Felício Esmaragdo Valverde aprecia a própria versatilidade e dá outra de artista, arremedando de novo o Almirante Português, no sotaque e nos gestos. Com a mão direita, assim, na altura do peito, posudo, importante, fala mais grosso e ordena:

- Capitão Gaspar de Lemos, tão logo o Escrivão Caminha termine a Carta ao rei, prepare sua nau e faça velas ao mar; retorne a Portugal com boa quantidade de troncos de Pau-Brasil; D. Manuel vai adorar receber nossa encomenda. Que os ventos lhe sejam constantes!

O Professor faz uma pausa e continua:

- Aí, meus jovens, ruídos estranhos dentro da floresta chamam a atenção de Cabral e de seus comandados; barulhos muito esquisitos. Admirados, reparam ao longo daquele imenso tapete verde. Cabral leva o dedo indicador aos lábios e para para observar melhor e escutar uns guaribas, uns macacos, trançando de galho em galho, no alto das árvores, no maior alvoroço. Terra mais estranha! Pensou, com toda certeza.

Ana Laura ergue a mão:

- Pelo entusiasmo de Cabral, o Pau-Brasil só existia aqui.

- Que nada! Documentos registram que uma espécie semelhante, a Caesalpinia Sappan, nativa da Sumatra, já era industrializada na Ásia há muito tempo, desde o século XI. O produto chegava a preço de ouro ao mercado europeu, vindo principalmente do Egito e da Turquia, através dos comerciantes venezianos e genoveses, habitantes de cidades hoje da Itália, que eram os melhores navegadores do mar Mediterrâneo. Cabral tanto conhecia a famosa e procurada Madeira de Tingir (Caesalpinia Echinata, este o seu nome científico de uma das espécies encontradas no Brasil), que mal põe as botas na areia da praia já vai de olho nas árvores de Pau-Brasil, logo na sua frente.
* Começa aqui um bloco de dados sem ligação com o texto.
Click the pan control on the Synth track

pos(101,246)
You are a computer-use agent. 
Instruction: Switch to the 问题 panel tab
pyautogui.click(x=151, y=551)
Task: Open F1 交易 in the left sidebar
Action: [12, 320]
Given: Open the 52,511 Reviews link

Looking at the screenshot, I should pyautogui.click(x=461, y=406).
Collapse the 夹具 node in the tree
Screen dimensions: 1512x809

Imaginem vocês como ficaram os olhos cobiçosos do Capitão-Mor com o achado...

Marco Antônio aproveita a deixa e brinca:

- Cabral não quis mandar também umas belas moças índias para Portugal?

- Menino esperto! Cabral não achou prudente enviar índios entre as amostras da nova terra. Mandou apenas arcos, flechas, enfeites, papagaios de várias cores e muitas toras da madeira vermelha, o cobiçado pau-de-tinta. Quanto mais nativo ficasse para ajudar na derrubada da preciosidade, melhor, maior o lucro, deve ter concluído fácil o Capitão.

César, até então calado, indaga:

- Quantos dias Cabral ficou no Brasil?

- Dez dias, meu Caro. Tempo suficiente para tomar posse do território achado, descoberto, como queira, recolher amostras da nova terra, mandar rezar duas missas, como de costume e impressionar os índios, já caindo de amores pelas gentilezas dos chegantes.

- Pelo menos por enquanto - critica Ana Laura, cada vez mais ativa.

- Os índios levam a pior, desde aquele dia... – interfere a Professora. - Os europeus chegaram como os legítimos donos da terra, sem respeitar os direitos dos povos que viviam aqui há séculos.

- A Professora tem razão. Mas... Só para encerrar esse capítulo: no sábado, pela manhã, a frota de Cabral parte para as Índias. E a nau de Gonçalo, abarrotada de Pau-Brasil, volta para Portugal.

- Professor, – pergunta Tijuca balançando o braço – a frota de Cabral tinha mesmo os melhores navios daquele tempo?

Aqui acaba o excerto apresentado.